Leonard Hobkinson was the third of that trio. A deeply spiritual
man, he was greatly loved by the people of his day, and we, a
hundred years later, have good cause to be grateful to him for he
was the only one of the three to leave behind him a line of
descendants with an unbroken record of service to Wesley.
And of course there were the others, the men and women whose
efforts had built the church in which they sang so proudly that
night. The Preface to the Methodist Hymn Book begins with the words
"Methodism was born in song." But if it was born in song, the church
which bears the name of Methodist has lived only because its people
learned to give, and give again, and keep on giving. These people
had learned that lesson. Whether they were a hardier race than we
are today may he a difficult question to answer, though the fact
that they were sitting there listening quite contentedly to nine
speakers may, at least, give us a clue. They were a "peculiar
people," a people set apart; and the knowledge of this imposed a
certain discipline on their lives and on their beliefs. They
remembered the Sabbath day to keep it holy, and the holiness of the
day was rigidly observed; they had their prayer meetings and their
class meetings, and the Preaching Plan showed a Quarterly Fast Day.
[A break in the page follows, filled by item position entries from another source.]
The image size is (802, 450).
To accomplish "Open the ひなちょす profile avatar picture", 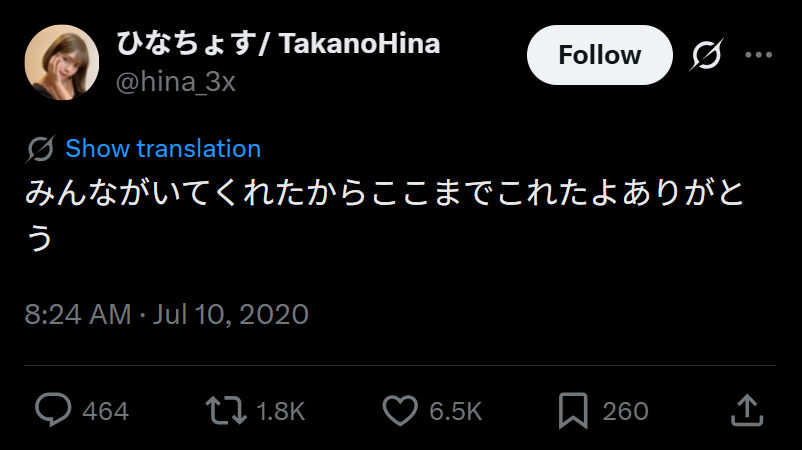I will pos(61,62).
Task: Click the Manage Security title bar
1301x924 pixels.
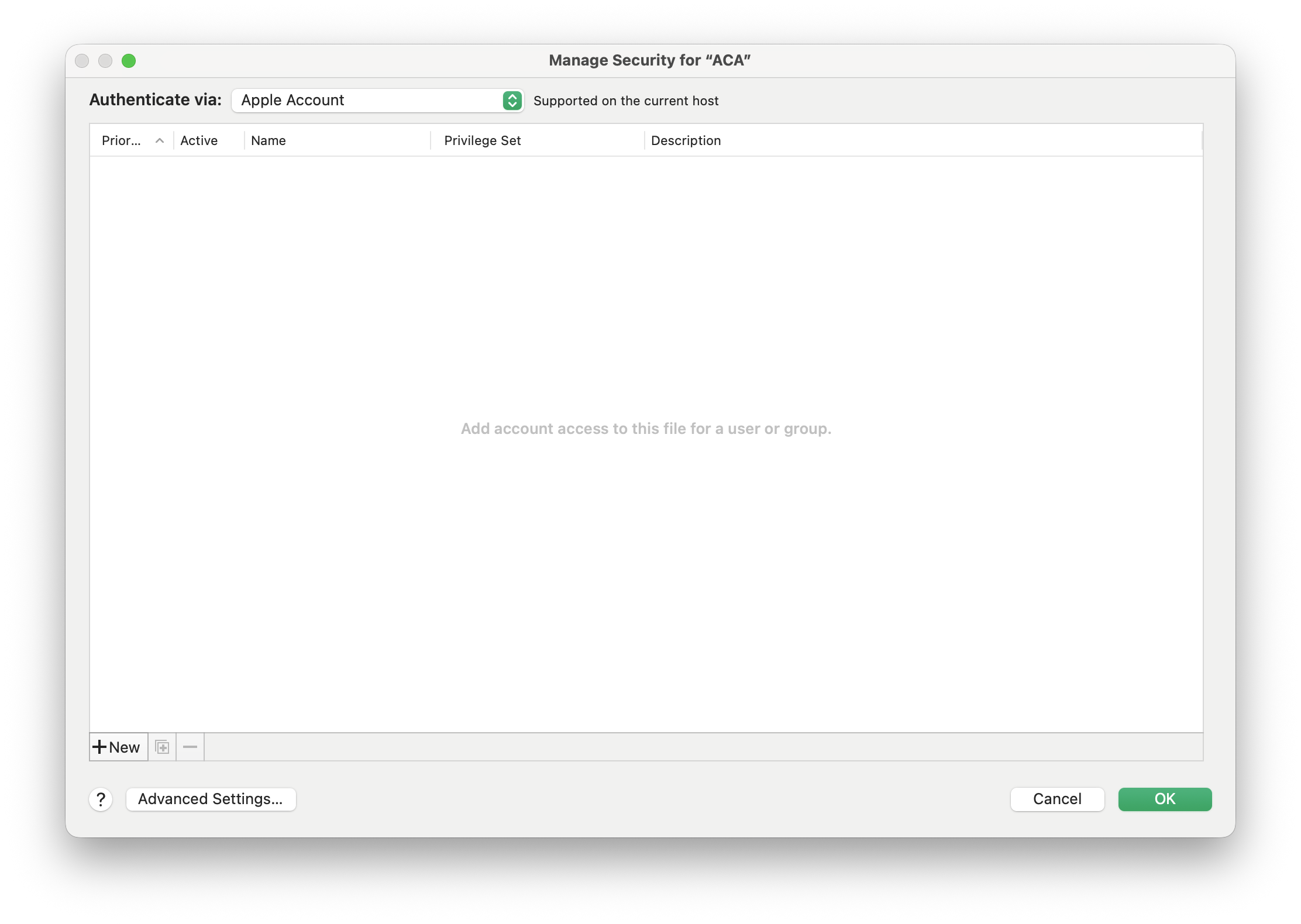Action: 649,60
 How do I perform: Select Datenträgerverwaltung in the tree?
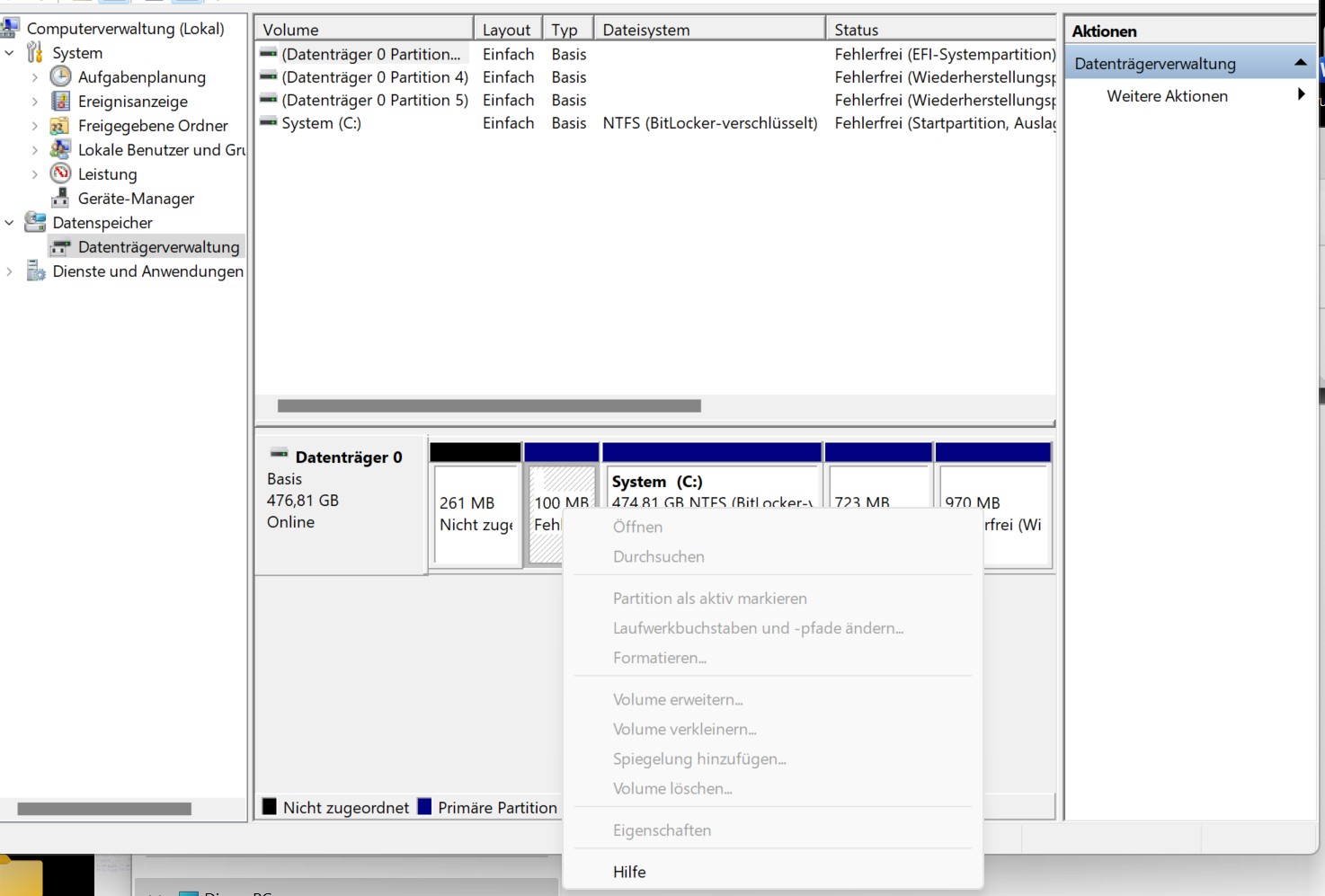pos(158,247)
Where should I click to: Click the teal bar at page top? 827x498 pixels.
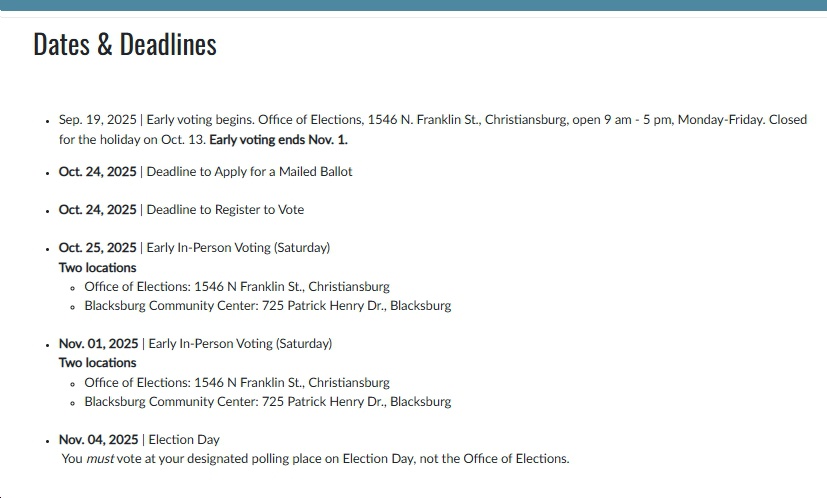point(413,6)
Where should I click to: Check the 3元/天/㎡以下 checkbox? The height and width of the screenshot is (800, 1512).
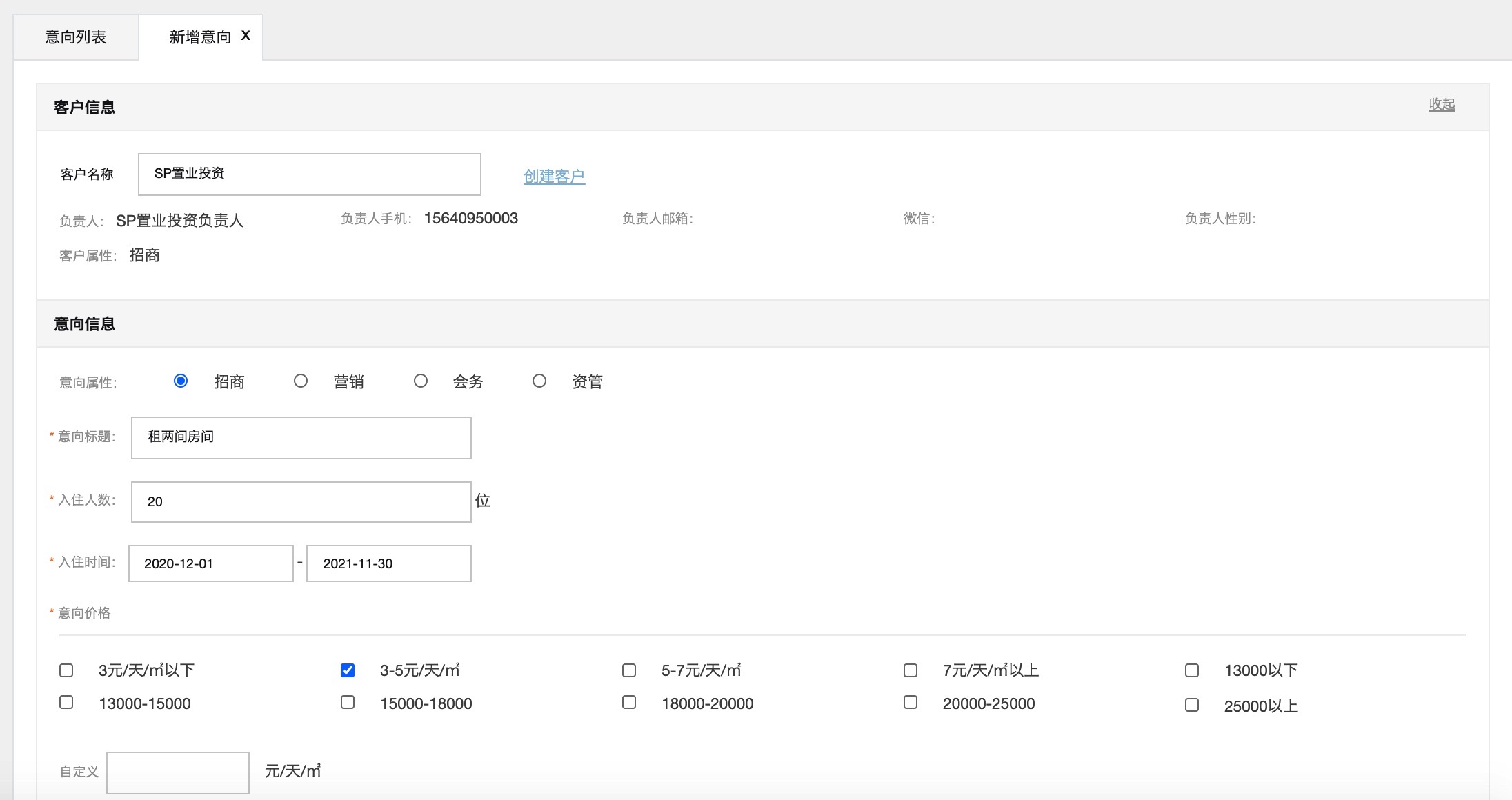pyautogui.click(x=66, y=670)
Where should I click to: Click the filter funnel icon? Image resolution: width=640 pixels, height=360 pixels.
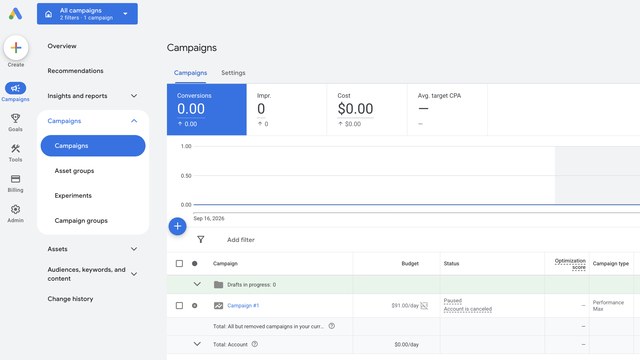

They knew, too, what they believed, for they believed the Bible.
They did not interpret it nor explain it away; they just believed
it. We may look askance at the rigid discipline with which their
homes were ruled, but it is as well to remember that most of them
applied this same discipline to their own lives. We may not accept
their uncompromising beliefs and standards, but we do accept, with
gratitude to God, the church which they built and left to us.